• YOUR OBJECTIVE: Your task is to return all of the records exactly, minus any images.

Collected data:

^^^^^^^^^^^^^^^^

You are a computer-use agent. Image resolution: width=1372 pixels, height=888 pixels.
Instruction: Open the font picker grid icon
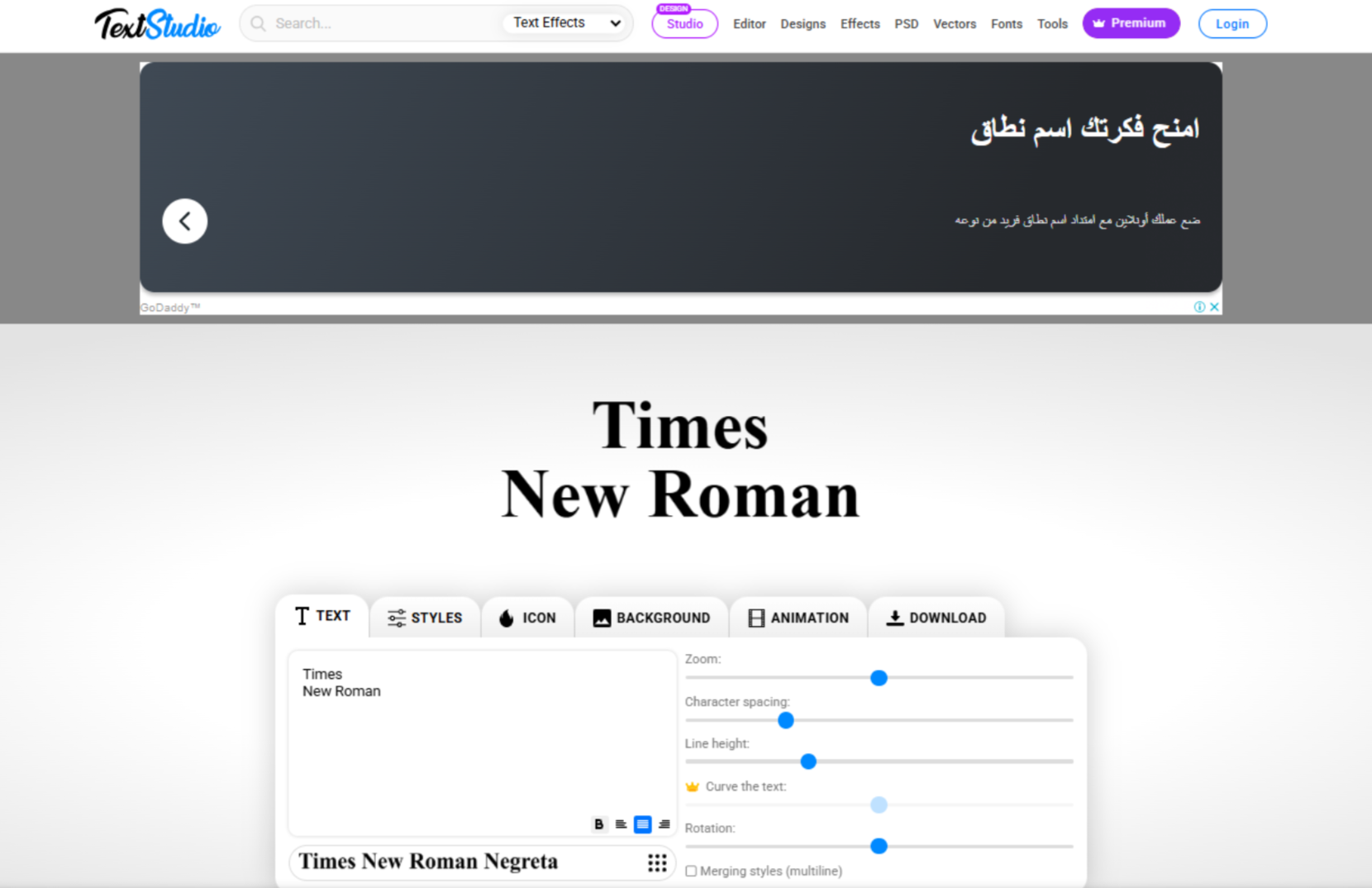pos(657,862)
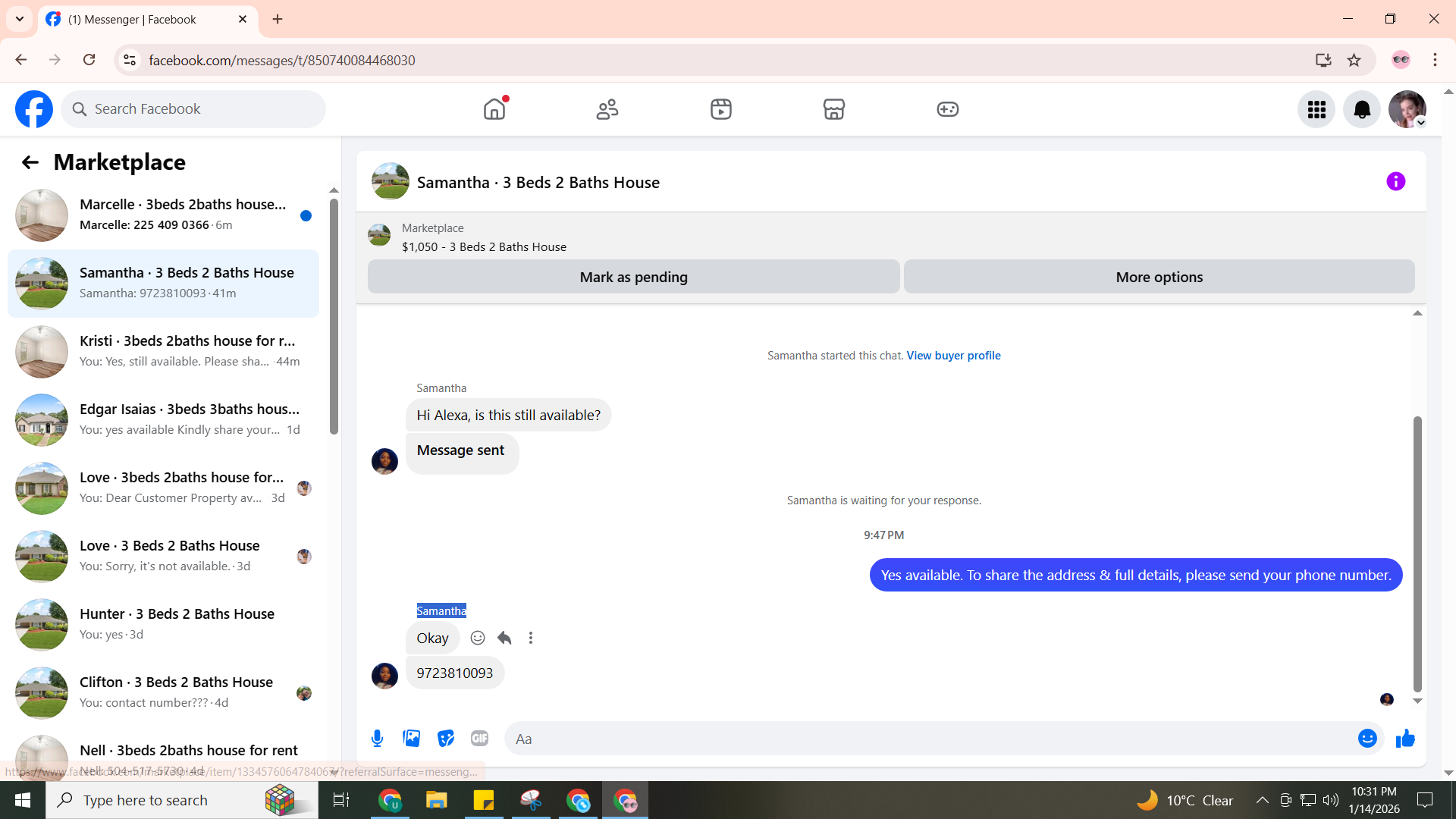
Task: Open the attach photo icon
Action: click(x=411, y=739)

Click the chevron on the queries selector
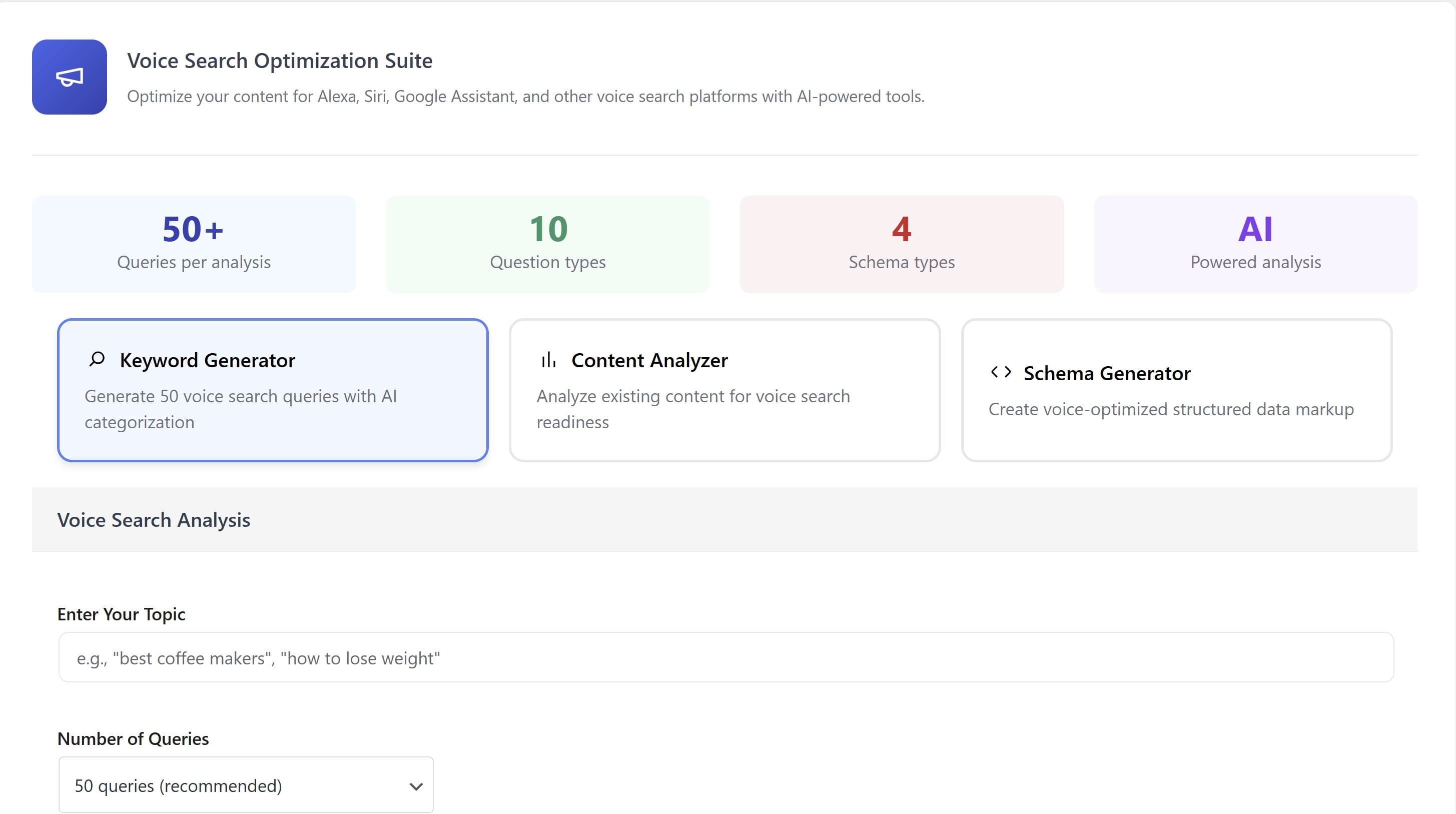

^^^^^^^^^^^^^^^^

• EXERCISE RESULT:
You are a computer-use agent. Image resolution: width=1372 pixels, height=888 pixels.
Instruction: Open the font picker grid icon
pos(657,862)
Task: Open the attach photo icon
Action: click(x=411, y=739)

Click the chevron on the queries selector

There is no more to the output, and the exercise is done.